Zepp Diver Cityで、May J.「Tour 2022 -EMPOWERMENT-」。

昨年12月、4年ぶりのオリジナルアルバム『Silver Lining』が発表される際に初めてインタビューをし、その縁と、そのアルバムがよかったこともあり、ライブを観に行った。デビュー16周年だそうだが、自分が彼女のライブを観るのは今回が初めて。

新作『Silver Lining』はyahyelの篠田ミルとガッツリ組んで制作された作品で、そこでのエレクトロサウンドと抑制された歌唱法、心の内側を包み隠さず表現したダークな歌詞は、従来のMay J.像を完全に覆すものだった。それはオルタナティブ的でかっこいいと思えるもので、だからインタビューも引き受けた。

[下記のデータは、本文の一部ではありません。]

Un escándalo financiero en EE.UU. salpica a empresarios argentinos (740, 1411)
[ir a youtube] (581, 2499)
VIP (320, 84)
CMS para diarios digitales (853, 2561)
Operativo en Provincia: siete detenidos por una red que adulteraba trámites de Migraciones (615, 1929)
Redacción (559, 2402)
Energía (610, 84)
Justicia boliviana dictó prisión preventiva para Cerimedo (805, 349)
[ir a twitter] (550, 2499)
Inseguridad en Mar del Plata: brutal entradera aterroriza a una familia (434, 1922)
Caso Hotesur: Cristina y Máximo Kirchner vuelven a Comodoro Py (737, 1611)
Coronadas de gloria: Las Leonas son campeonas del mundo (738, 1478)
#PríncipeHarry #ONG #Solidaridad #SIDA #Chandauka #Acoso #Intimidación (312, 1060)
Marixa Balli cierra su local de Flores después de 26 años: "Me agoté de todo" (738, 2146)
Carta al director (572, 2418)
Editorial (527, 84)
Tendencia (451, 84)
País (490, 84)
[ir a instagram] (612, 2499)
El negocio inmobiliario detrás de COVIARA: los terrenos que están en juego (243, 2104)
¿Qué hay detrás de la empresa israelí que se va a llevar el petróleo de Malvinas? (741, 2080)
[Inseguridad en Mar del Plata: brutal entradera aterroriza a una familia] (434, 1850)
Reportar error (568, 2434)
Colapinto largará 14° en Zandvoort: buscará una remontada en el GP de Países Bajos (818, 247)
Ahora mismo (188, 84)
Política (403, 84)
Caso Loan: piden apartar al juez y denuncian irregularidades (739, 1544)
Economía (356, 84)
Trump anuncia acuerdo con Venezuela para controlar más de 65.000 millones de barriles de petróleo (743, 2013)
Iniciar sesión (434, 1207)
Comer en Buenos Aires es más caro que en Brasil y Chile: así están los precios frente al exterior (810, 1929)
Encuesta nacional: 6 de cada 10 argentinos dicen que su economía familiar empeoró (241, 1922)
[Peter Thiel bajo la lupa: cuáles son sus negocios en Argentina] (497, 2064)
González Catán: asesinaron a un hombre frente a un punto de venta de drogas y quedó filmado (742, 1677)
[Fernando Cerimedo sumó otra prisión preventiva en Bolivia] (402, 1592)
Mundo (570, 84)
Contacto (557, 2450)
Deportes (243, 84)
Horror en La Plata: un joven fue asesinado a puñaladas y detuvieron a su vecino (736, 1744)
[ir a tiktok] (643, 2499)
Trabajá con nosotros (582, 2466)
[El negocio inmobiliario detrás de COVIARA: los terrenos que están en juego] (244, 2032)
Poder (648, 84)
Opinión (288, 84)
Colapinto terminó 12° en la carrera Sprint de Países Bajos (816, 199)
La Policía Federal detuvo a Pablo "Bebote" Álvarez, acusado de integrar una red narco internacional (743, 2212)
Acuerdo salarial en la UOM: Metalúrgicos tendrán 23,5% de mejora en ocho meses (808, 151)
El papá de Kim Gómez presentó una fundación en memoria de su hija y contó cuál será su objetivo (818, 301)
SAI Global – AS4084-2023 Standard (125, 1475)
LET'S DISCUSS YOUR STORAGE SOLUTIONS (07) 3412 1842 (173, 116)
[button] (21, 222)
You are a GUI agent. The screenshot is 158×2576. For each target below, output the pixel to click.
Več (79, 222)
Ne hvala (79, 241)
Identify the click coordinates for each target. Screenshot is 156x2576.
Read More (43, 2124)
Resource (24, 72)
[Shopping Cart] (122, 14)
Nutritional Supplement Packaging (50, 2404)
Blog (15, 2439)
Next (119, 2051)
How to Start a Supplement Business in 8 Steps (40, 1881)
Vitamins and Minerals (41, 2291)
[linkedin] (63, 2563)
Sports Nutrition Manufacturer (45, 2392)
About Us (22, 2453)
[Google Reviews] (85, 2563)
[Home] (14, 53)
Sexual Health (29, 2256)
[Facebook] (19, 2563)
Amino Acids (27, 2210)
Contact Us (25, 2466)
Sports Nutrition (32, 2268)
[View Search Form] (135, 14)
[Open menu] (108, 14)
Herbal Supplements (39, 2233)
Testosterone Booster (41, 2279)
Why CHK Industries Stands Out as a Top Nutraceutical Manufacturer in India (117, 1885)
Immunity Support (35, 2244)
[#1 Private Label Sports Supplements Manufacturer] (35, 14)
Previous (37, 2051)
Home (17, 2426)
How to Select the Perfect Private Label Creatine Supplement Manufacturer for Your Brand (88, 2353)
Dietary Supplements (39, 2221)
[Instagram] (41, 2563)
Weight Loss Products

そして今回のライブに自分が期待したのも、そのアルバムで示した新たな方向性をライブではどのように表現するのかということだった。「求められているMay J.像から脱却して、本当に自分が表現したいことを表現する。それが初めてできた」のが『Silver Lining』だと彼女はインタビューで話していたので、そのアルバム楽曲が主軸じゃないにしても、その意気を多少なりとも反映させたライブになるんじゃないかと期待して観に行ったわけだ。


開幕早々、その『Silver Lining』から「DRAMA QUEEN」と「Paradise」の2曲が続けて歌われた。それはエレクトロサウンドとバンド生演奏がいい合わさりをし、派手なダンスも付いた見せ方で、ライブバージョンとしていい具合にアップデートされたものではあった。しかし、『Silver Lining』から歌われたのはその2曲のみ。あくまでもこのライブのひとつのピースに過ぎないという扱いだった。

邦楽カヴァー( Official髭男dismの「Cry baby」など)あり、ミュージカル『ボディガード』で歌ったホイットニー・ヒューストン楽曲の日本語カヴァーあり。R&B歌謡あり、ラテン歌謡あり。「Let It Go」などのヒット曲ももちろんあり。カヴァーだろうとなんだろうとザッツ・May J.と言える自分色に染めあげる力はたいしたもので、なにせ初めてライブを観た故、純粋に声の出力の凄さにも驚いた。

バンドの演奏のレベルは非常に高く、May J.が16年間でトライしてきたあれこれを約2時間にギュッと凝縮したような内容でもあったので、ファンの方々は満足したことだろう。

ただ、これはまさしく、彼女自身が取材で言っていた「求められているMay J.像」に応えた作りのライブで、『Silver Lining』で試みたような「そこからの脱却」を見せるものでは全くなかった。今年4月に『Silver Lining』を主体としたスペシャルライブがあり、自分はそれは観に行けなかったが、あのアルバムの方向性はそこで存分にやったので、今回はまた元に戻して……ということなのかもしれない。

彼女のやりたいことはやっぱりこういうものなのか。それとも今回は16周年の記念的ライブなのでそうしたが、新機軸を打ち出すライブもまた今後やろうと考えているのか。そのあたりはわからない。が、『Silver Lining』は紛れもなく彼女がいま本当に表現したいことであった故、そこをもう少しこの本流ライブに反映させてもよかったんじゃないか、とは正直思った。